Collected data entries

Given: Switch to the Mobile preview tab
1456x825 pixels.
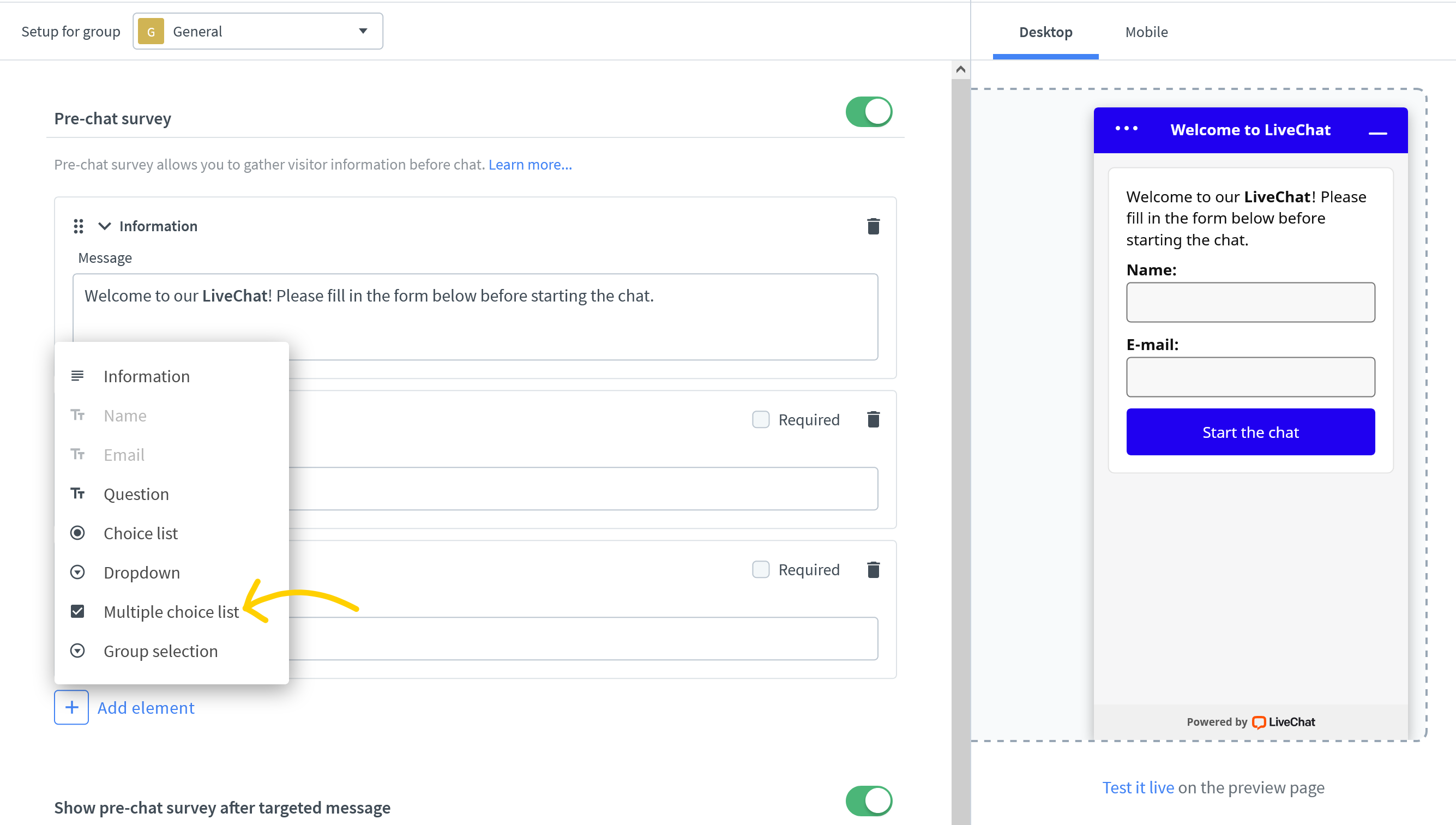Looking at the screenshot, I should coord(1147,31).
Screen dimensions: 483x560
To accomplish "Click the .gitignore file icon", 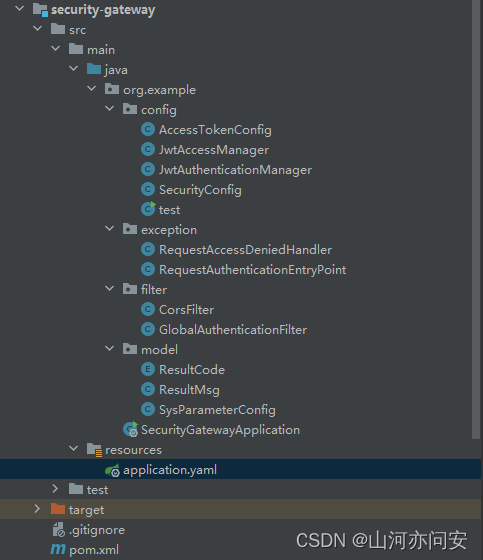I will tap(59, 530).
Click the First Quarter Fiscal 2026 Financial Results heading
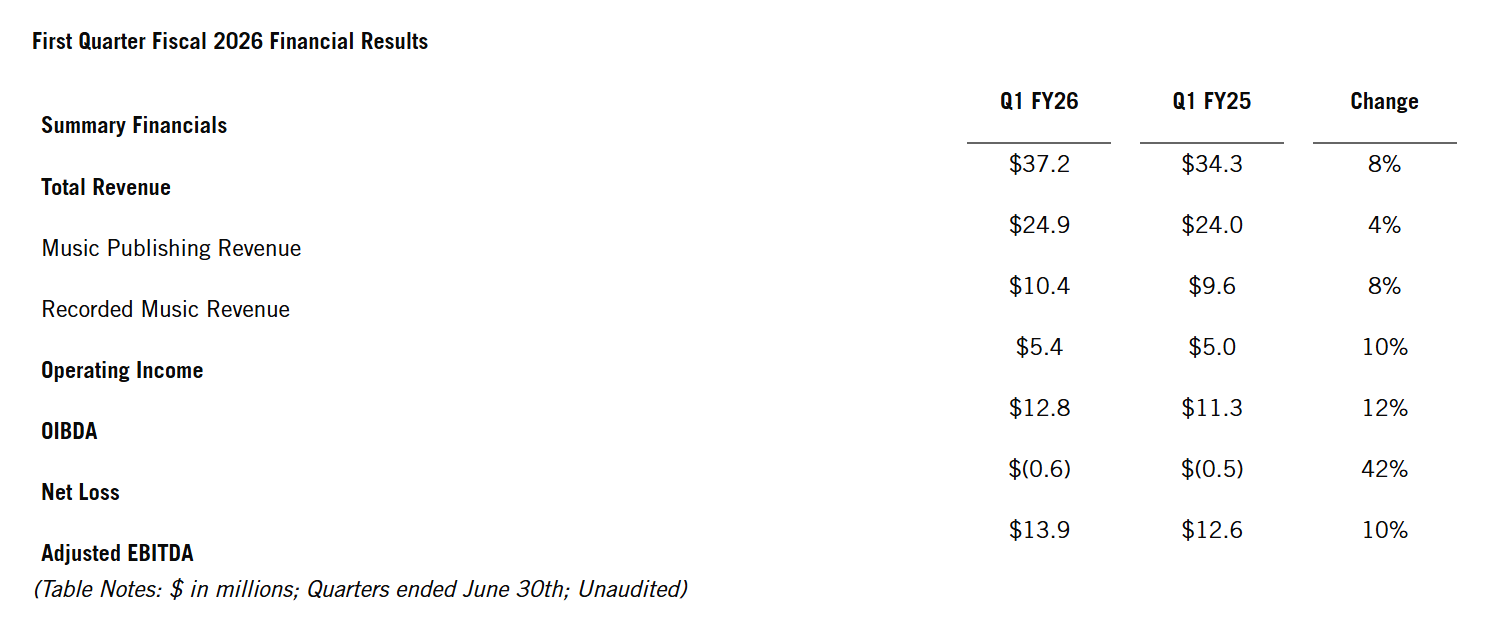The width and height of the screenshot is (1496, 632). [x=230, y=42]
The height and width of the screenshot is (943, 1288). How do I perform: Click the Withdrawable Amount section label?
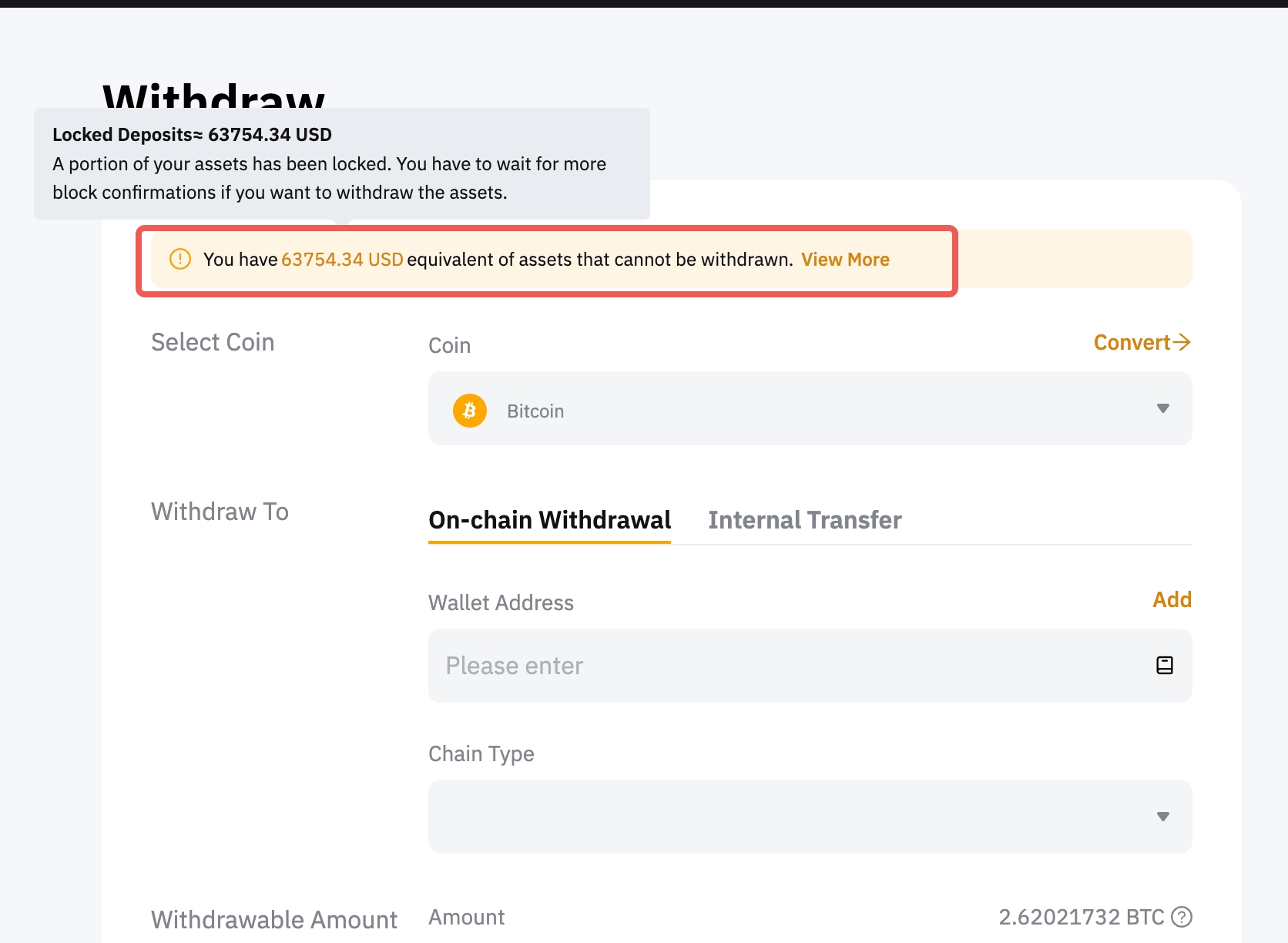(274, 919)
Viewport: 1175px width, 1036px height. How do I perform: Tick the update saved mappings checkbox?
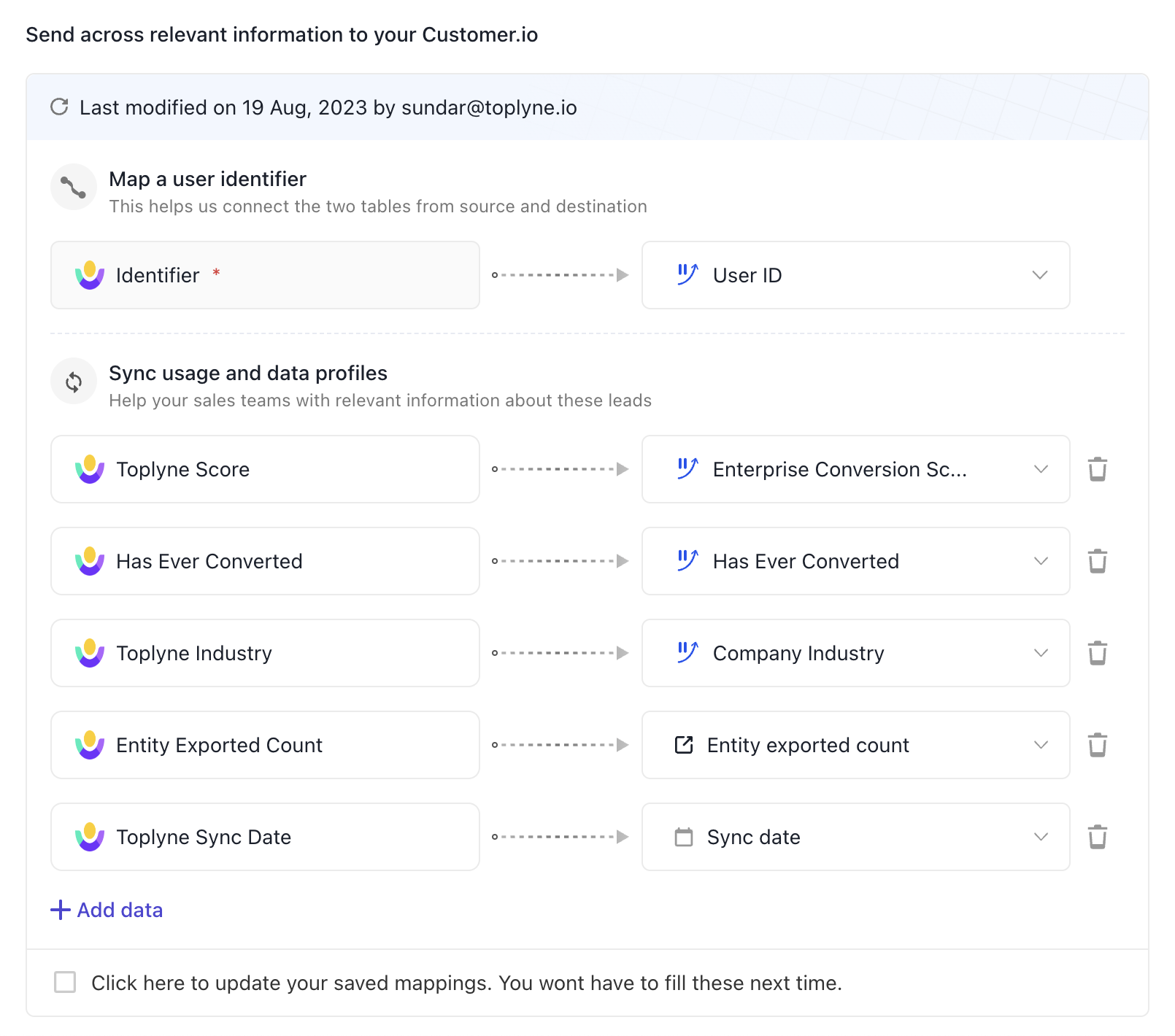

Goal of the exercise:
Your copy must hold exactly the lines from the one with "Click the First" to the end of the records above, both included, and no pictures.

Finished exercise:
Click the First Quarter Fiscal 2026 Financial Results heading
The width and height of the screenshot is (1496, 632). [x=230, y=42]
The height and width of the screenshot is (943, 1288). How do I perform: Click the Withdrawable Amount section label?
(274, 919)
Viewport: 1175px width, 1036px height. How do I perform: Tick the update saved mappings checkbox?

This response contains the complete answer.